VM stands for Virtual Mammory. Mmmm cyber-breasts…
I’m pretty sure the reason Linus was hired by transmeta is because of he was familiar with x86 architecture. If you follow the history of Linux, part of his reason for starting it was simply to learn x86 ASM + architecture. And if you think about it, he pretty much developed Linux from the time of 386s and 486s all the way up to modern processors. Thus, he obviously knew a great deal about the architecture aswell as what changes chips had gone through — this of course being KEY to transmeta’s code morphing software. Which is I’m pretty sure specifically what he worked on. While Linux does run on Crueso, I don’t think he was ever paid by Transmeta directly for any work on Linux, including having it ported to the chip.
actualy, he was lead on a linux project…I think they were developing a linux for their embeded use or somehitng like that.
I’m pretty sure the reason Linus was hired by transmeta is because of he was familiar with x86 architecture.
Crusoe processor has a different design on the ACPI-PowerManagement. The processor is ideally designed to make calculations not based on silicon contented instructions but on silicon embbeded (so to speak) software. It’s a X86 architecture.
I think Linus was part of the software embbeded team.
See it as a kind of “winmodem” performing CPU (it makes the job but it is rather a software job, not a hardware task.

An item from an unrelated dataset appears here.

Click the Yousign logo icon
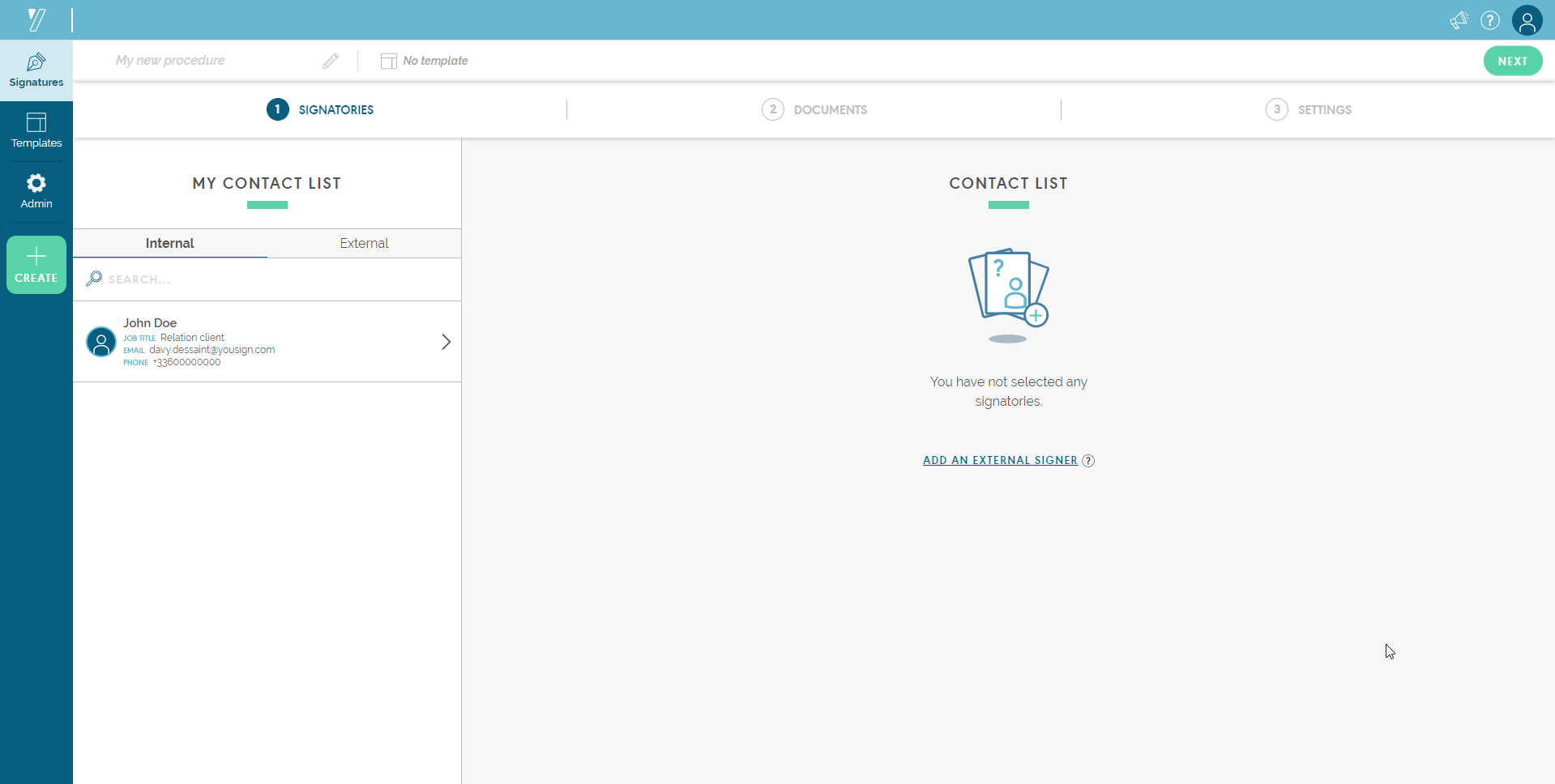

I am not an expert but the idea behind the CPU design was to make a rather power efficient CPU for embbeded systems not a desktop CPU. It works good for stand alone appliances, softwarelets, … not with much acceptance I believe.
Like many I can hardly wait to try the *final* 2.6 kernel !
Linus did in fact write the x86 software emulation layer for the crusoe chip. Like someone said earlier, he had intimate knowledge of the x86 architecture so he was perfect for the job.
…movie at 11.
> Linus did in fact write the x86 software emulation layer for the crusoe chip.
If this is in face true, based on this article he didn’t necessarily do a good job…of course one of the problems is that there are just way too many nuances surrounding the x86 architecture.
Personally I think the crusoe would have been a much better chip if they had designed a brand new higher level instruction set that would lend itself towards very efficient “code morphing” instead of trying to “code morph” a current half assed instruction set. Of course then they would not have not been able to claim x86 compatability.
At the heart of the Crusoe CPU is a VLIW instructionset, surrounding that is a x86 morphing layer which converts and caches code from x86 to VLIW to run.
Why not write directly for the chip? because then they would have to provide backwads compatibility hence the reason for the morphing layer. They can the, if they want, radically change the core whilst mantaining compatibility.
Crusoe’s success hinged on the open source release of their code morphing software. They didn’t release it so everyone could port the chip to Sparc, PA-Risc, MIPs, POWER4, etc. And look at them now. Nice energy efficient x86 chips. But I doubt they’ll be competing with Intel or AMD soon.
But I would still consider buying a Crusoe laptop if I could run Solaris, OSX and Alpha Linux on it. I’m just waiting for Transmeta to hurry up and deliver the products capable of doing it. What’s taking them so long?